The pressure of the atmosphere around you, the average intensity of the sunlight reaching the Earth’s surface, the force of gravity, genetics, nutrition, whether Mommy loved you—there’s a limitless number of variables in the equation that produces an individual. That constellation of particulars determines the way your body is constructed, how it looks and whether your personality attracts or repels.
Religious movements are like that too.
Which means it’s daft to imagine that religious belief has nothing to do with context. It has everything to do with context.

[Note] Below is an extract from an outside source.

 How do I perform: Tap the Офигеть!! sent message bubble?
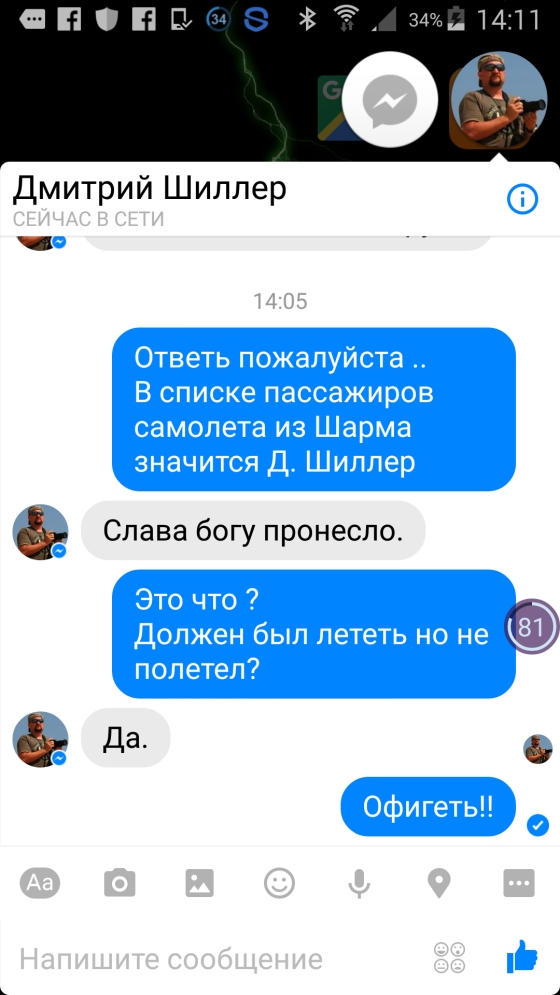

A piece about Iraqi prison breaks in Thursday’s New York Times does a good job of illuminating this fact. The American invasion stoked ethnic, sectarian and anti-imperialist grudges that now fuel conflict across the old Mesopotamian arc. Perpetrators of violence that thwarted U.S. interests were killed or captured; the hothouse environment of prisons like Camp Bucca and Abu Ghraib nurtured religious radicalism that has now been loosed, spore-like, as a consequence of security breeches enabled by the instability and corruption of the American-backed regime. On-the-ground reporting brings these abstractions to life:
Abu Aisha was a car mechanic before 2003 but found new purpose in fighting the Americans.
Shaker Waheeb, perhaps the most dangerous Al Qaeda figure to emerge [in Syria] recently, was one of those captured. Mr. Waheeb was studying computer science at a university in Anbar when the American invasion of Iraq led him to quickly change paths and fight the Americans.
Perhaps more importantly, the article never loses sight of the thread of religiosity that runs through the tangle of relationships among Al Qaeda, Sunni resistance movements in Syria and the Shiite governments in Baghdad and Damascus. The politically fraught and deeply theological partnership between the U.S. and Israel goes unmentioned but looms in the background of the story nonetheless, as does the regional rivalry between Sunni-dominated Saudi Arabia and the Shiite government of Iran.
From one angle, the Times story is an unfortunate reiteration of the conflict narrative that typifies most reporting on Islam outside U.S. (and that accounts for the relative dearth of non-conflict-related reporting on the lives of American Muslims). But, given the grim reality of the violence spreading across a region that everywhere bears some mark of our military or industrial power, it remains important for Americans to understand how the globalization of their interests shapes religion and politics in far-flung places. To that end, anyone who perseveres to the lasts grafs of the Times piece will understand what makes this bit of reportage distinct from FoxNews fear mongering:
Ahmed al-Dulaymi, 31, who fled from Abu Ghraib, is working as a farmer in Diyala Province
“Many of my friends were good people, but because of the government’s actions, my friends have become dangerous people and leaders in Al Qaeda,” he said. “Injustice is what gives birth to Al Qaeda.”